_Exercise brief_
Please retype the records that appear below, exactly and in full.

_Data in this exercise_
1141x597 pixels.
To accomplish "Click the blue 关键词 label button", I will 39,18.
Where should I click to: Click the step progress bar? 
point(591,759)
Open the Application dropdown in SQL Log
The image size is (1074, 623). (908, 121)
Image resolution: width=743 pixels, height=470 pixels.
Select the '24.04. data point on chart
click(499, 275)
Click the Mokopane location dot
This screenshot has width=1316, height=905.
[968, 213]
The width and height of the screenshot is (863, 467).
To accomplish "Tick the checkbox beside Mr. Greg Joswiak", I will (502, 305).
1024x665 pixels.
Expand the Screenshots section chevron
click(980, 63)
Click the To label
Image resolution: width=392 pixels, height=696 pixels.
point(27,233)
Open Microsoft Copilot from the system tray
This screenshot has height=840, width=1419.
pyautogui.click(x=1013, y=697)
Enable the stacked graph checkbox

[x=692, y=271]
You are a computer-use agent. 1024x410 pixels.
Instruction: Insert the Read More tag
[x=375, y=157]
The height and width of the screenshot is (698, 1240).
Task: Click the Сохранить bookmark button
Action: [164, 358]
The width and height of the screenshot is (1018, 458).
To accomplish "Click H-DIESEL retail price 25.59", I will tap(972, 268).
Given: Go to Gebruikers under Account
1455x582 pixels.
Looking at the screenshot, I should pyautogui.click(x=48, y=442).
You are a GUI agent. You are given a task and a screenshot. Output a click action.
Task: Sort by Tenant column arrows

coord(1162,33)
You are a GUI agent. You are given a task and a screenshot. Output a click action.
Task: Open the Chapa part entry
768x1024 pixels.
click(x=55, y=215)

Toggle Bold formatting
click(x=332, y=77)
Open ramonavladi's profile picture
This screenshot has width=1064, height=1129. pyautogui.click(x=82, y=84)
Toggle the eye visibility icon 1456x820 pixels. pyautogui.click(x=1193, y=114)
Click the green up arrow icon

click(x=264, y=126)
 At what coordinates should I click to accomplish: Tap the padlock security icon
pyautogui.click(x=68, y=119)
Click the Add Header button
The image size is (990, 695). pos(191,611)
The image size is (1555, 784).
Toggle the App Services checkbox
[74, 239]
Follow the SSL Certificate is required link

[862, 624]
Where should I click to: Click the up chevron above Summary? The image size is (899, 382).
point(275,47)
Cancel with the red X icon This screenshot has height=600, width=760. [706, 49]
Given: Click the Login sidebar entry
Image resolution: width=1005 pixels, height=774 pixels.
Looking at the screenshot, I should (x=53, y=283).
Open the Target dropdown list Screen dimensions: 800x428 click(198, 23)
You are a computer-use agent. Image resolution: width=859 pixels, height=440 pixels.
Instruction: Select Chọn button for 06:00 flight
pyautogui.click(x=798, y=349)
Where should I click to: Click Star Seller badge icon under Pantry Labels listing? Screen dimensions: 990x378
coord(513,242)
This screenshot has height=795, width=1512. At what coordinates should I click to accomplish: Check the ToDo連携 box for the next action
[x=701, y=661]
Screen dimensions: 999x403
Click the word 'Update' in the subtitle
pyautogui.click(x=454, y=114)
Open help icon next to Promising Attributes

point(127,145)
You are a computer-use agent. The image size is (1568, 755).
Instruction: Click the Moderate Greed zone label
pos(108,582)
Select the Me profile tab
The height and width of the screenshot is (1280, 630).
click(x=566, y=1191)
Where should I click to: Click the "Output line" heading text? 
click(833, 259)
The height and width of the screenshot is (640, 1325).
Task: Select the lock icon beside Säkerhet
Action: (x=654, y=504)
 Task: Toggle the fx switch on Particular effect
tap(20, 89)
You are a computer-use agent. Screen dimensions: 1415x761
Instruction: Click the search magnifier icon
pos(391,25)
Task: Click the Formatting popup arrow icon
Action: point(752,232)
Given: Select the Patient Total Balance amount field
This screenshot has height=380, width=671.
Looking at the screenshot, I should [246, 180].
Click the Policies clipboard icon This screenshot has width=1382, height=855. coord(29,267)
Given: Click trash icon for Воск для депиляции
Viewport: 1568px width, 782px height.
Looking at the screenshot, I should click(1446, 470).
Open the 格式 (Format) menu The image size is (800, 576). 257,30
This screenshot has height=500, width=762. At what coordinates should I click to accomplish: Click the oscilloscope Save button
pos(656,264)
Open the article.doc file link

_Your solution_
1141x597 pixels.
To accomplish "Click the blue 关键词 label button", I will 39,18.
Where should I click to: Click the step progress bar? 
point(591,759)
Open the Application dropdown in SQL Log
The image size is (1074, 623). (908, 121)
Image resolution: width=743 pixels, height=470 pixels.
Select the '24.04. data point on chart
click(499, 275)
Click the Mokopane location dot
This screenshot has width=1316, height=905.
[968, 213]
The width and height of the screenshot is (863, 467).
To accomplish "Tick the checkbox beside Mr. Greg Joswiak", I will (502, 305).
1024x665 pixels.
Expand the Screenshots section chevron
click(980, 63)
Click the To label
Image resolution: width=392 pixels, height=696 pixels.
point(27,233)
Open Microsoft Copilot from the system tray
This screenshot has height=840, width=1419.
pyautogui.click(x=1013, y=697)
Enable the stacked graph checkbox

[x=692, y=271]
You are a computer-use agent. 1024x410 pixels.
Instruction: Insert the Read More tag
[x=375, y=157]
The height and width of the screenshot is (698, 1240).
Task: Click the Сохранить bookmark button
Action: [164, 358]
The width and height of the screenshot is (1018, 458).
To accomplish "Click H-DIESEL retail price 25.59", I will tap(972, 268).
Given: Go to Gebruikers under Account
1455x582 pixels.
Looking at the screenshot, I should pyautogui.click(x=48, y=442).
You are a GUI agent. You are given a task and a screenshot. Output a click action.
Task: Sort by Tenant column arrows

coord(1162,33)
You are a GUI agent. You are given a task and a screenshot. Output a click action.
Task: Open the Chapa part entry
768x1024 pixels.
click(x=55, y=215)

Toggle Bold formatting
click(x=332, y=77)
Open ramonavladi's profile picture
This screenshot has width=1064, height=1129. pyautogui.click(x=82, y=84)
Toggle the eye visibility icon 1456x820 pixels. pyautogui.click(x=1193, y=114)
Click the green up arrow icon

click(x=264, y=126)
 At what coordinates should I click to accomplish: Tap the padlock security icon
pyautogui.click(x=68, y=119)
Click the Add Header button
The image size is (990, 695). pos(191,611)
The image size is (1555, 784).
Toggle the App Services checkbox
[74, 239]
Follow the SSL Certificate is required link

[862, 624]
Where should I click to: Click the up chevron above Summary? The image size is (899, 382).
point(275,47)
Cancel with the red X icon This screenshot has height=600, width=760. [706, 49]
Given: Click the Login sidebar entry
Image resolution: width=1005 pixels, height=774 pixels.
Looking at the screenshot, I should (x=53, y=283).
Open the Target dropdown list Screen dimensions: 800x428 click(198, 23)
You are a computer-use agent. Image resolution: width=859 pixels, height=440 pixels.
Instruction: Select Chọn button for 06:00 flight
pyautogui.click(x=798, y=349)
Where should I click to: Click Star Seller badge icon under Pantry Labels listing? Screen dimensions: 990x378
coord(513,242)
This screenshot has height=795, width=1512. At what coordinates should I click to accomplish: Check the ToDo連携 box for the next action
[x=701, y=661]
Screen dimensions: 999x403
Click the word 'Update' in the subtitle
pyautogui.click(x=454, y=114)
Open help icon next to Promising Attributes

point(127,145)
You are a computer-use agent. The image size is (1568, 755).
Instruction: Click the Moderate Greed zone label
pos(108,582)
Select the Me profile tab
The height and width of the screenshot is (1280, 630).
click(x=566, y=1191)
Where should I click to: Click the "Output line" heading text? 
click(833, 259)
The height and width of the screenshot is (640, 1325).
Task: Select the lock icon beside Säkerhet
Action: (x=654, y=504)
 Task: Toggle the fx switch on Particular effect
tap(20, 89)
You are a computer-use agent. Screen dimensions: 1415x761
Instruction: Click the search magnifier icon
pos(391,25)
Task: Click the Formatting popup arrow icon
Action: point(752,232)
Given: Select the Patient Total Balance amount field
This screenshot has height=380, width=671.
Looking at the screenshot, I should [246, 180].
Click the Policies clipboard icon This screenshot has width=1382, height=855. coord(29,267)
Given: Click trash icon for Воск для депиляции
Viewport: 1568px width, 782px height.
Looking at the screenshot, I should click(1446, 470).
Open the 格式 (Format) menu The image size is (800, 576). 257,30
This screenshot has height=500, width=762. At what coordinates should I click to accomplish: Click the oscilloscope Save button
pos(656,264)
Open the article.doc file link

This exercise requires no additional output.